_Exercise set_
#1 In the text on anxiety disorders, retype the passage starting at "However, people who" and ending at "effective psychological treatment.".
#2 From the anxiety disorders text, list every example it gives of something people may feel anxious or worried about.
Selected text section start
Anxiety Disorders and Effective Treatment
We all feel anxious from time to time, especially when we’re faced with stressful situations like tight work deadlines or important social commitments. This kind of mild anxiety can even be helpful, sharpening our focus and helping us succeed.
However, people who experience intense bouts of fear and enduring anxiety may be dealing with an anxiety disorder. The frequency and severity of this anxiety can be overwhelming, affecting daily functioning. The good news is that the majority of people with anxiety disorders can experience significant improvement with effective psychological treatment.
Key Types of Anxiety Disorders
Different types of anxiety disorders each come with their own unique features.
- Individuals with Generalized Anxiety Disorder (GAD) have recurring fears or worries, such as concerns about health or finances. They often feel as though something bad is about to happen, even if there is no apparent reason for these intense feelings of anxiety. These fears and worries are very real to the individual and often distract them from daily tasks.
Selected text section end
Given data section start
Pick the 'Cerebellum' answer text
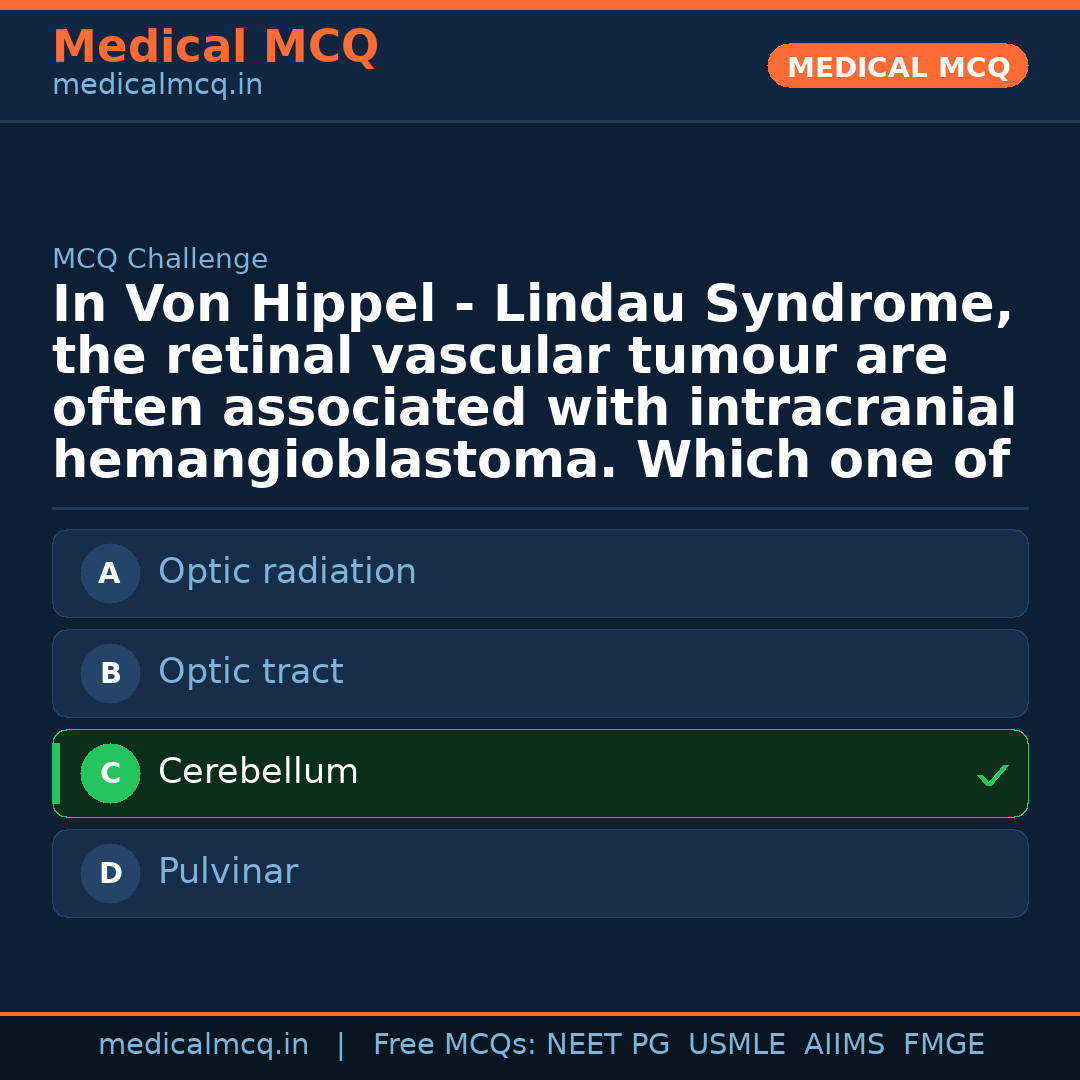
Given data section end
Given data section start
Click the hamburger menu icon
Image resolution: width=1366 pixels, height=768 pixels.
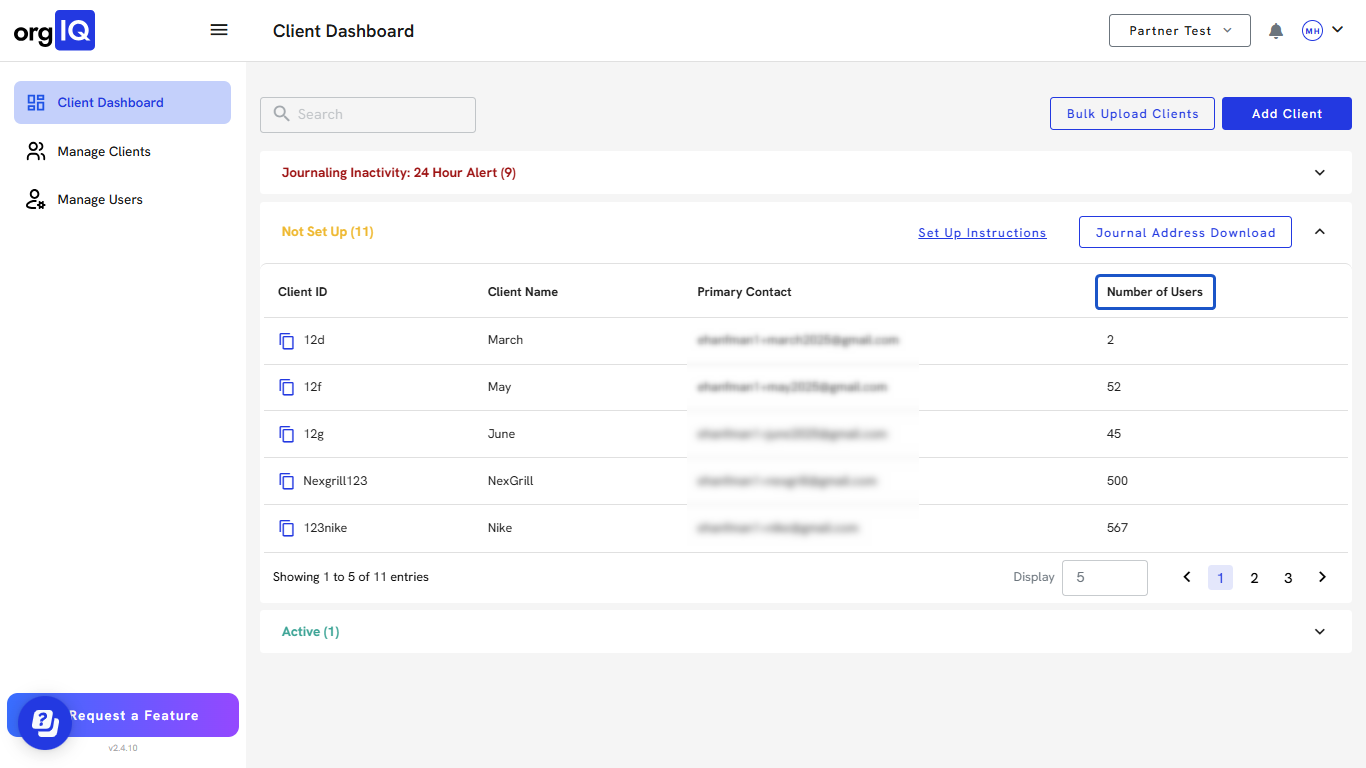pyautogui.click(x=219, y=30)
Given data section end
_Task-by-task results_
#1
However, people who experience intense bouts of fear and enduring anxiety may be dealing with an anxiety disorder. The frequency and severity of this anxiety can be overwhelming, affecting daily functioning. The good news is that the majority of people with anxiety disorders can experience significant improvement with effective psychological treatment.

#2
- tight work deadlines
- important social commitments
- health
- finances